Records shown below:
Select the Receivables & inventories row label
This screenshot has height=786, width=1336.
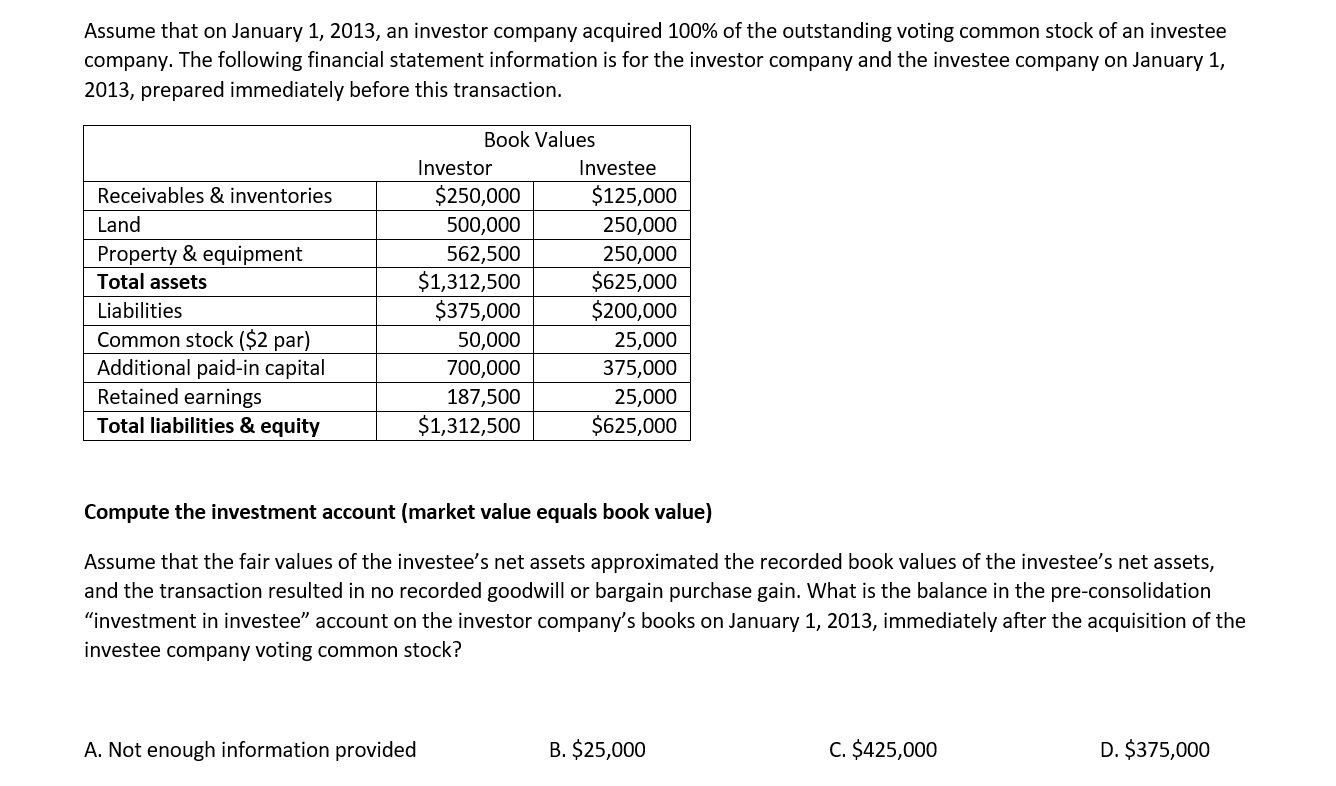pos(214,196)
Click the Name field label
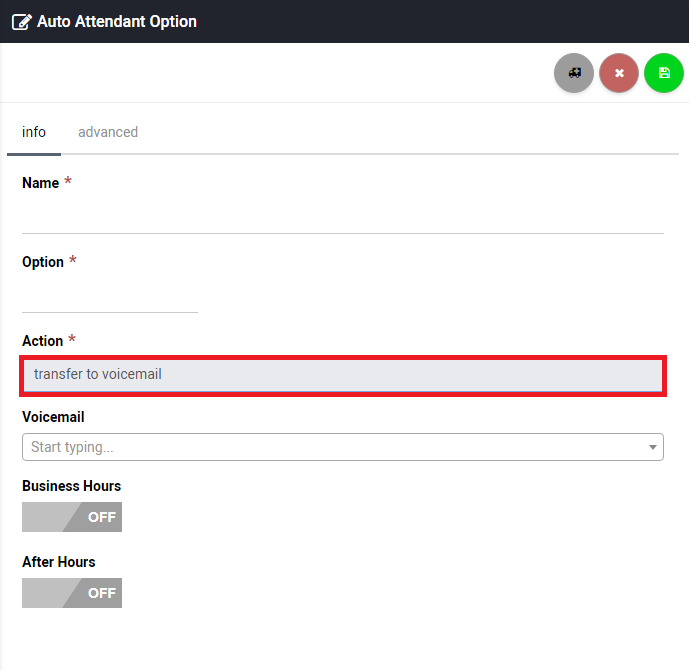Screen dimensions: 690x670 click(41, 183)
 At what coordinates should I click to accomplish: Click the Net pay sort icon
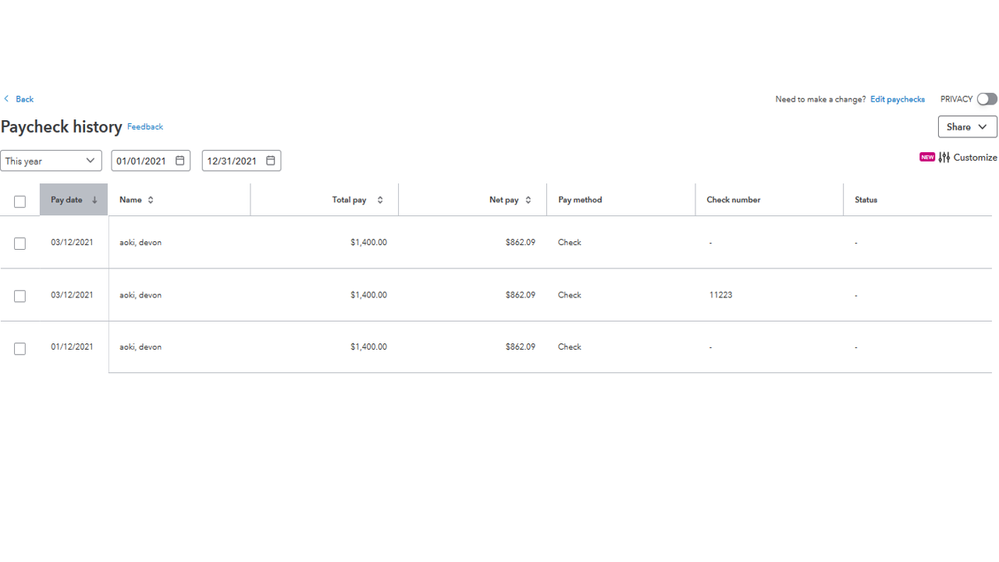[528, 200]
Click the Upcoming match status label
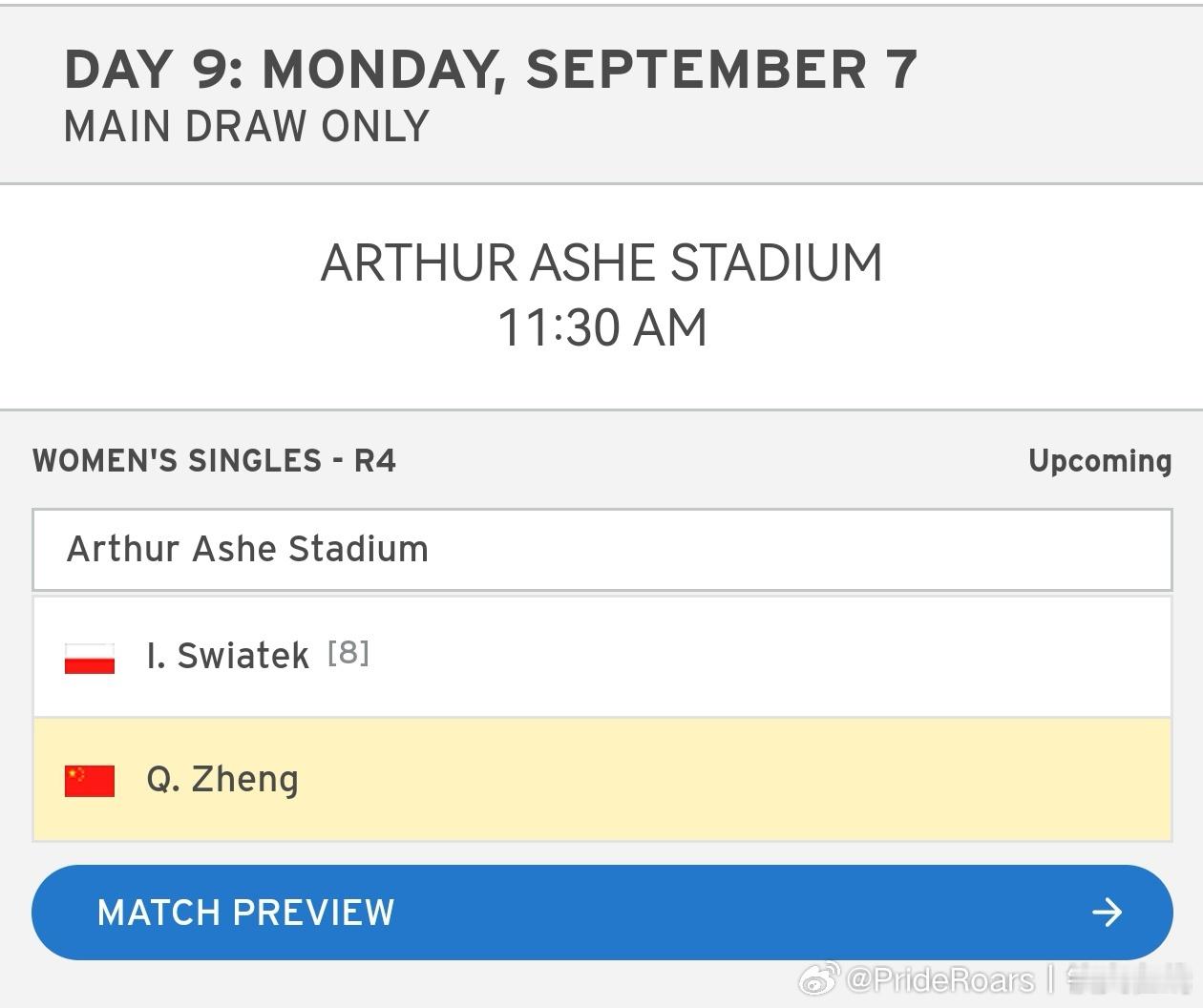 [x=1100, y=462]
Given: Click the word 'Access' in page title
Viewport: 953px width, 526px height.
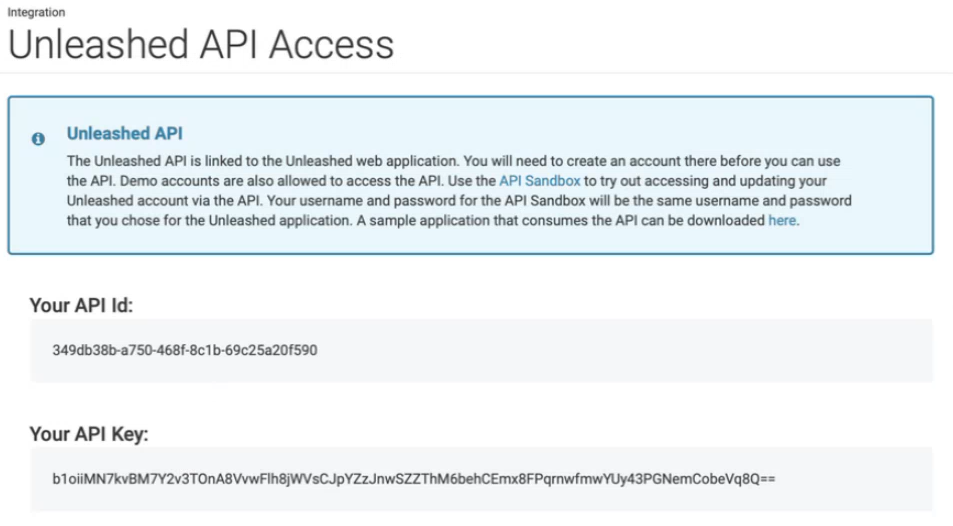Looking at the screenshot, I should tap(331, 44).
End of Records shown.
* _Exercise description_:
Repeat the lines above exactly, and keep every picture out.

* _Response to the exercise_:
Select the Receivables & inventories row label
This screenshot has height=786, width=1336.
pos(214,196)
Click the Name field label
Screen dimensions: 690x670 click(41, 183)
 At what coordinates should I click to accomplish: Click the Net pay sort icon
[528, 200]
Click the Upcoming match status label
 [x=1100, y=462]
Given: Click the word 'Access' in page title
Viewport: 953px width, 526px height.
Looking at the screenshot, I should tap(331, 44).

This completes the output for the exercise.